### What you should do
Locate "Instruction: Uncheck Auto" in the records below, then copy its line and every following line exactly, without the pictures.

### Supplied data
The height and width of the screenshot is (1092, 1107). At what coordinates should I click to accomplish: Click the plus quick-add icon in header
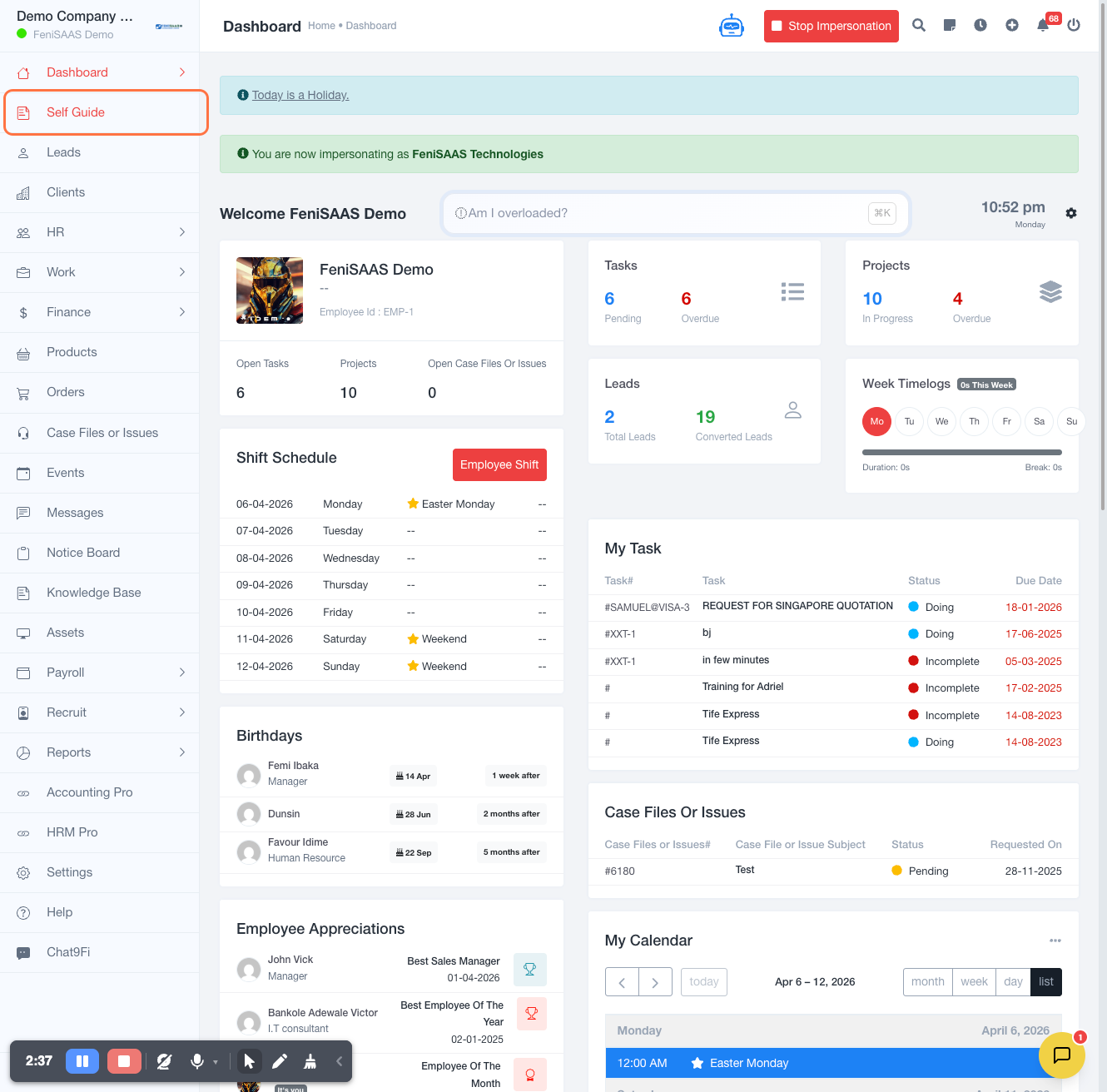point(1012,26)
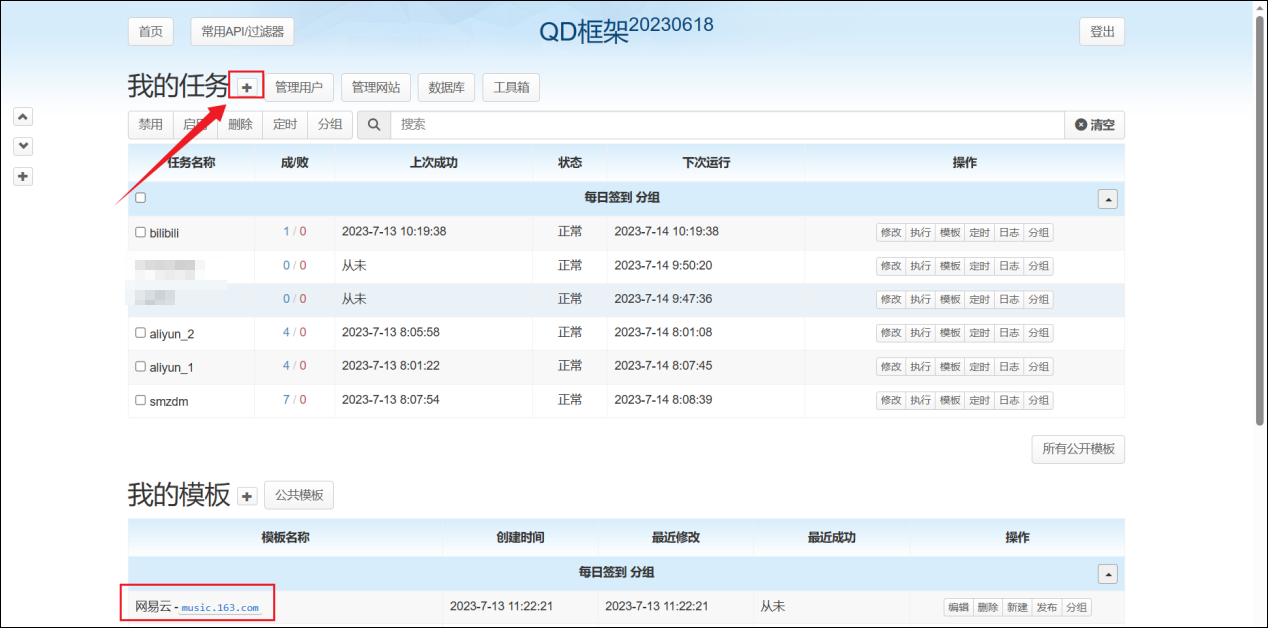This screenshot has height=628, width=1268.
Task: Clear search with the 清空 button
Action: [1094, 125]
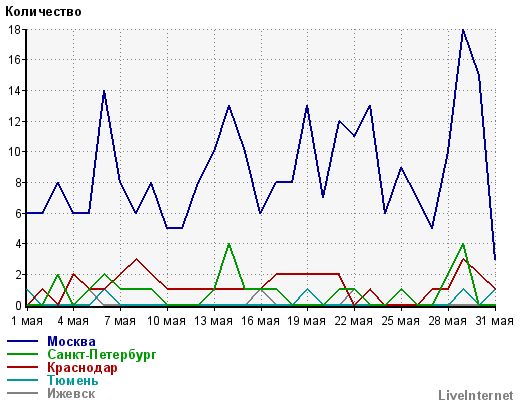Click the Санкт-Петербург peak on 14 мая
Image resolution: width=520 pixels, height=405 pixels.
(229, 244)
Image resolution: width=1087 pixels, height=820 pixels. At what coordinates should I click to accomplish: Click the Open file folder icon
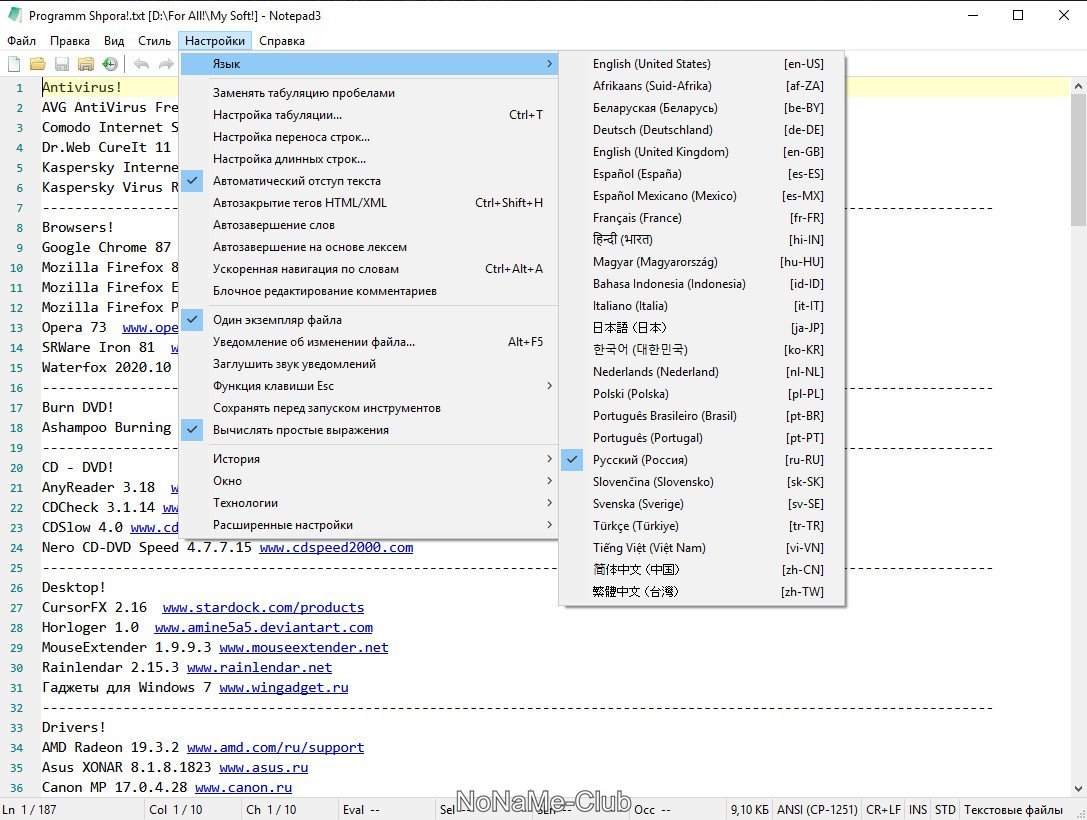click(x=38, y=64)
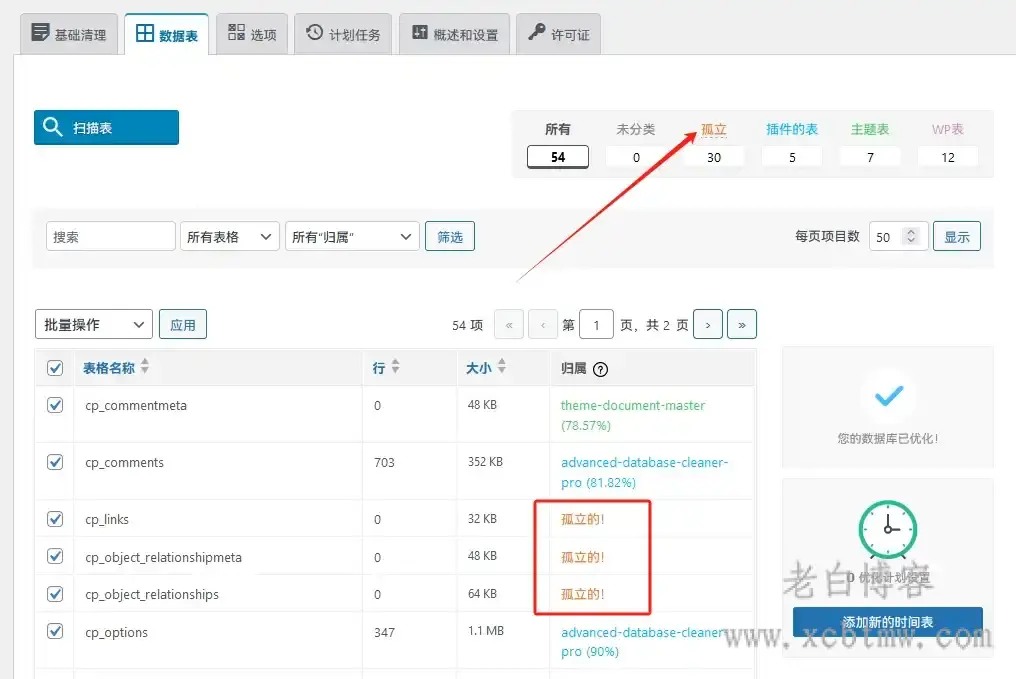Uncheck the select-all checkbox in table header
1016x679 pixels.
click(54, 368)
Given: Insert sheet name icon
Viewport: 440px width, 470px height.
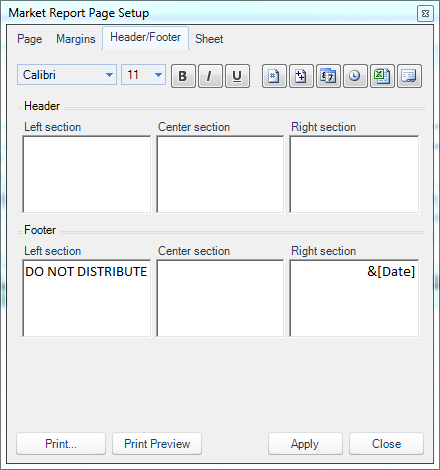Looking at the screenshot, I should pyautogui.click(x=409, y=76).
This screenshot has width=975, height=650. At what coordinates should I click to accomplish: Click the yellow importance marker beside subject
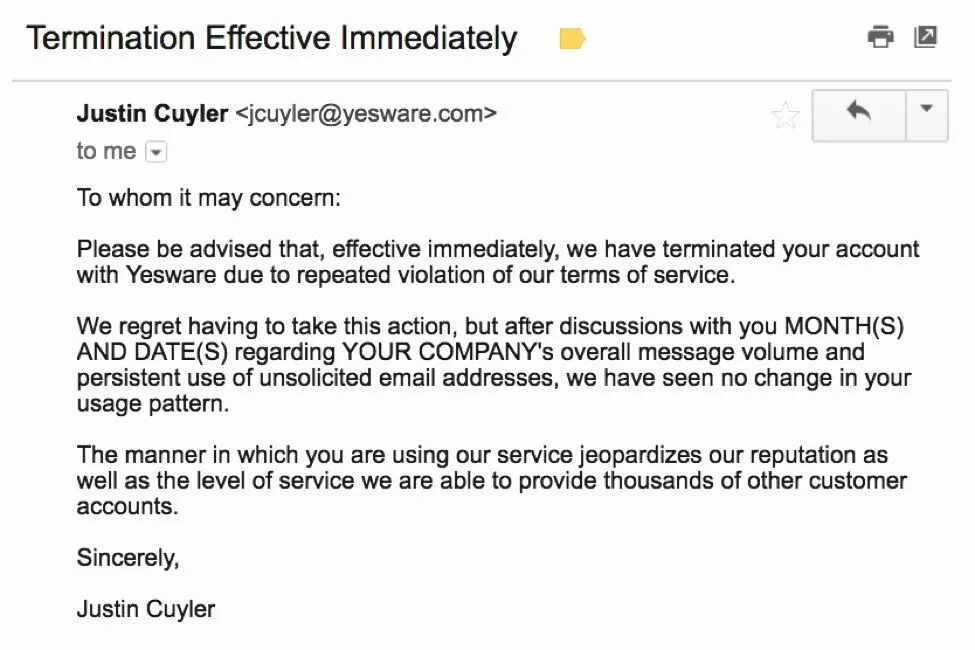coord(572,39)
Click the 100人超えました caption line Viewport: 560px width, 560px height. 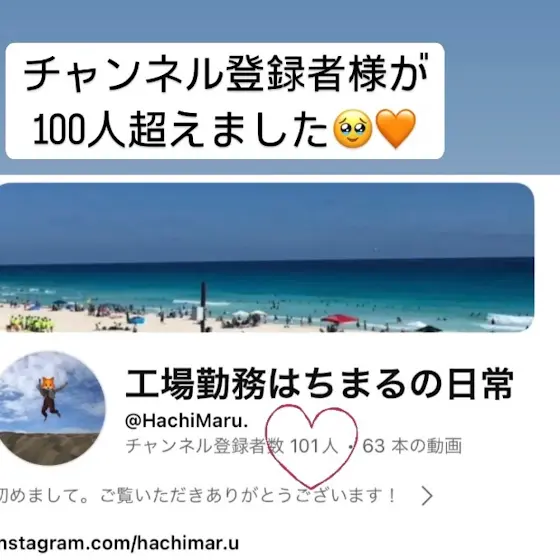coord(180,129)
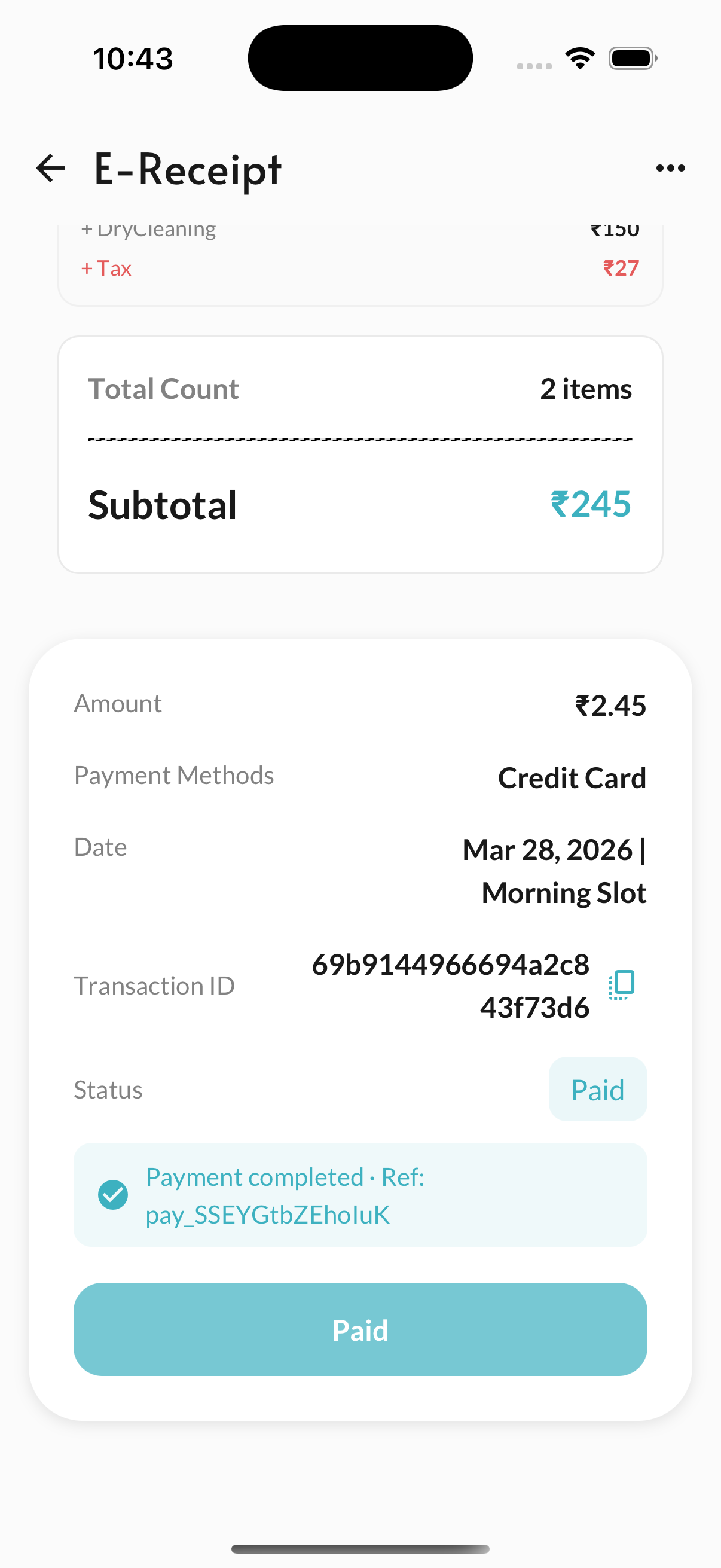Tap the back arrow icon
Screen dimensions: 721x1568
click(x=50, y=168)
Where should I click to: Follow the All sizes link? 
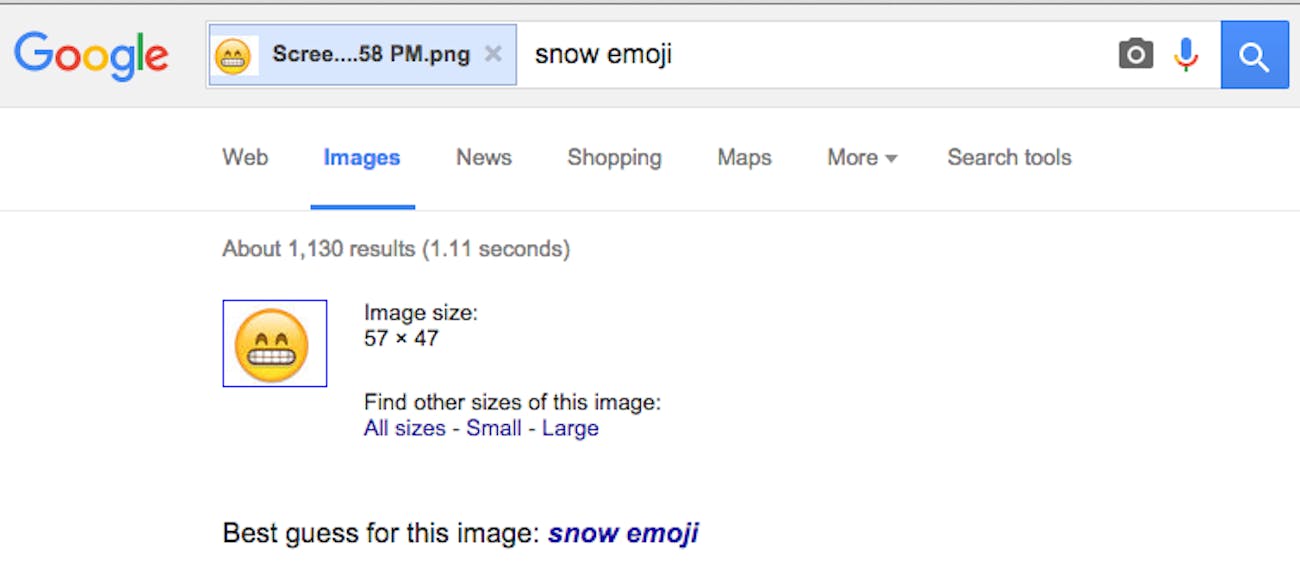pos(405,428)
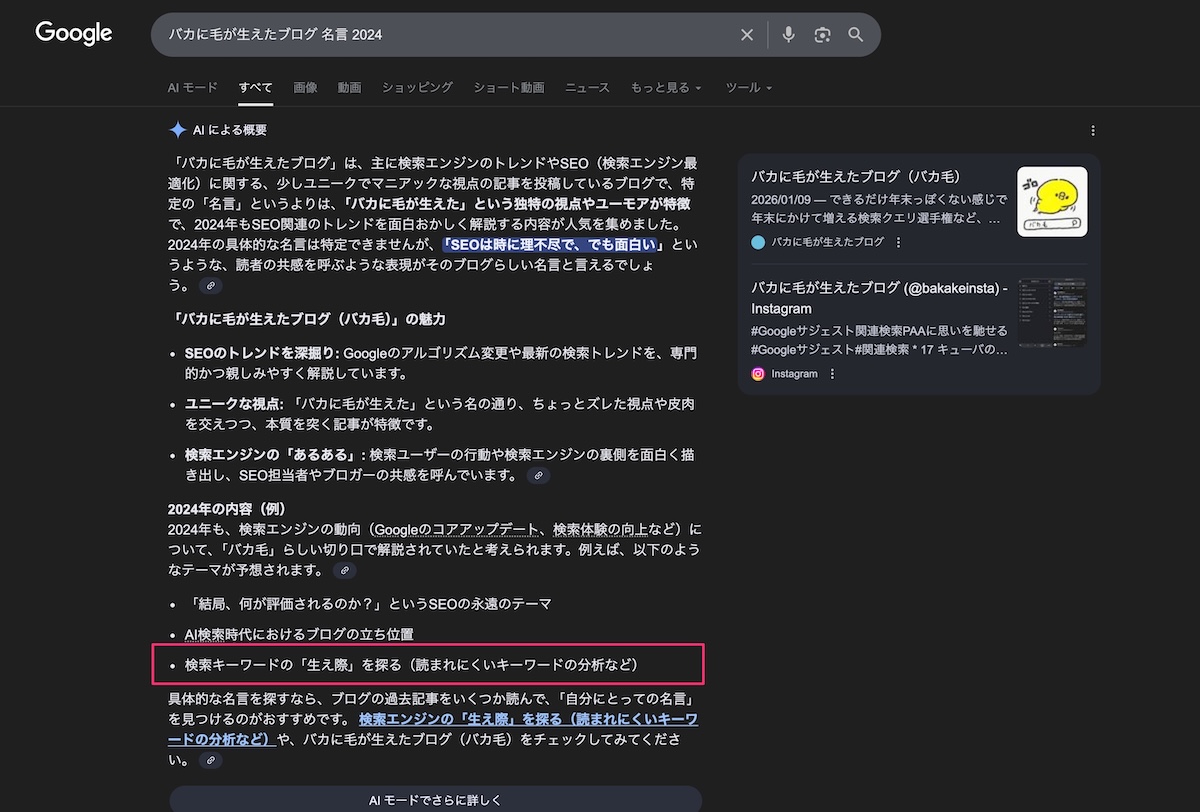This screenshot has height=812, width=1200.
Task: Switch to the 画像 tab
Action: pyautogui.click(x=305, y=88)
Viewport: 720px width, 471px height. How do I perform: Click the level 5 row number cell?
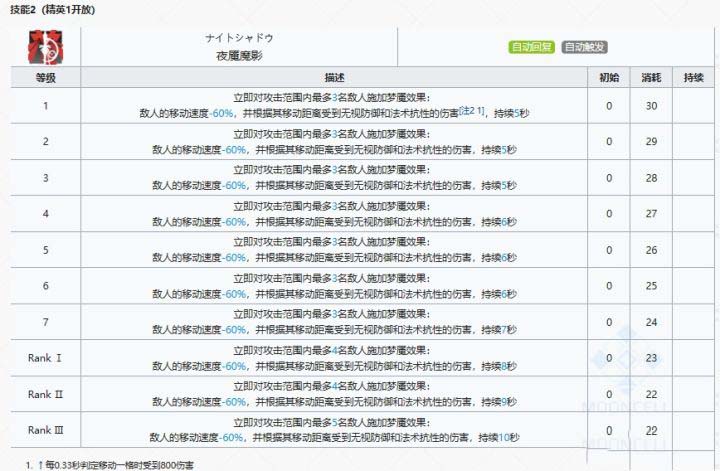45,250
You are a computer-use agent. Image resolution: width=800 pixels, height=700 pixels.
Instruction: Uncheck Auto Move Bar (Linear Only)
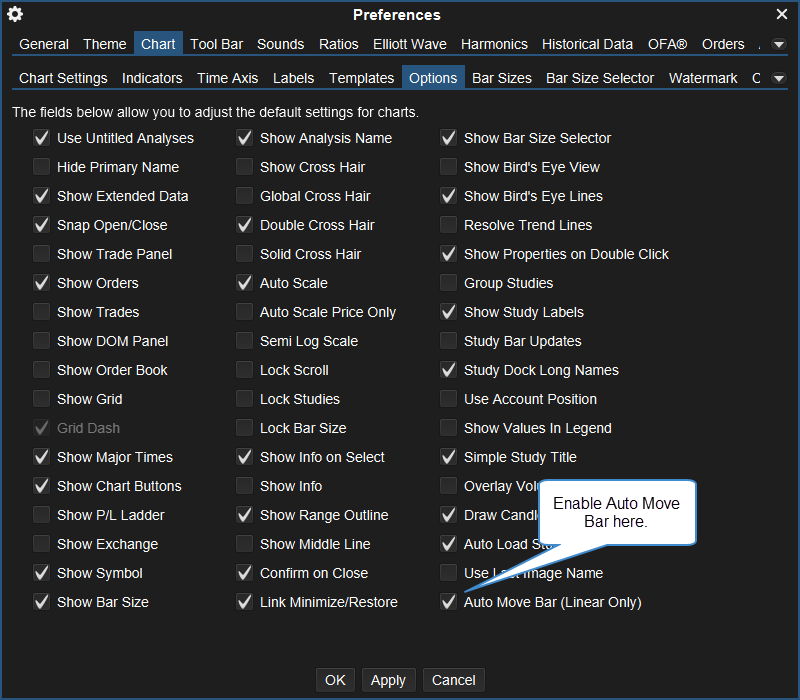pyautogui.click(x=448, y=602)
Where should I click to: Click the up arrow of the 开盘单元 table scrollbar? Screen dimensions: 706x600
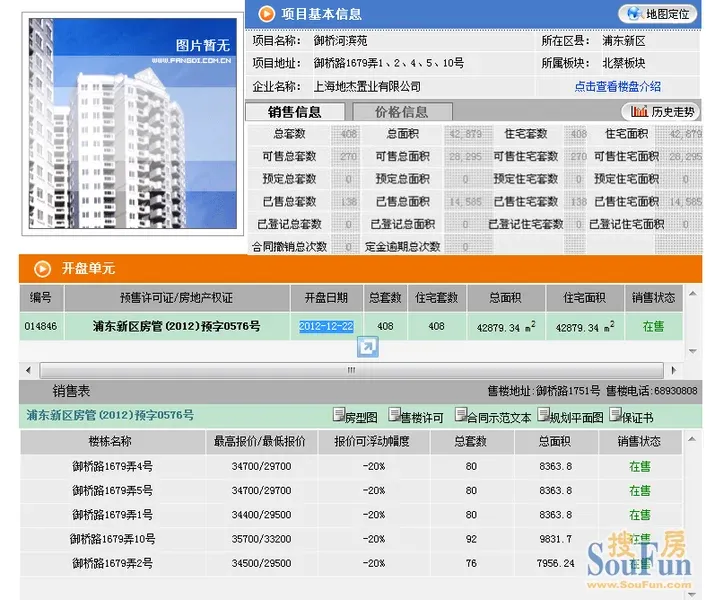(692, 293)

### Task response
Instruction: Uncheck Auto Move Bar (Linear Only)
pyautogui.click(x=448, y=602)
Where should I click to: Click the up arrow of the 开盘单元 table scrollbar? Screen dimensions: 706x600
(692, 293)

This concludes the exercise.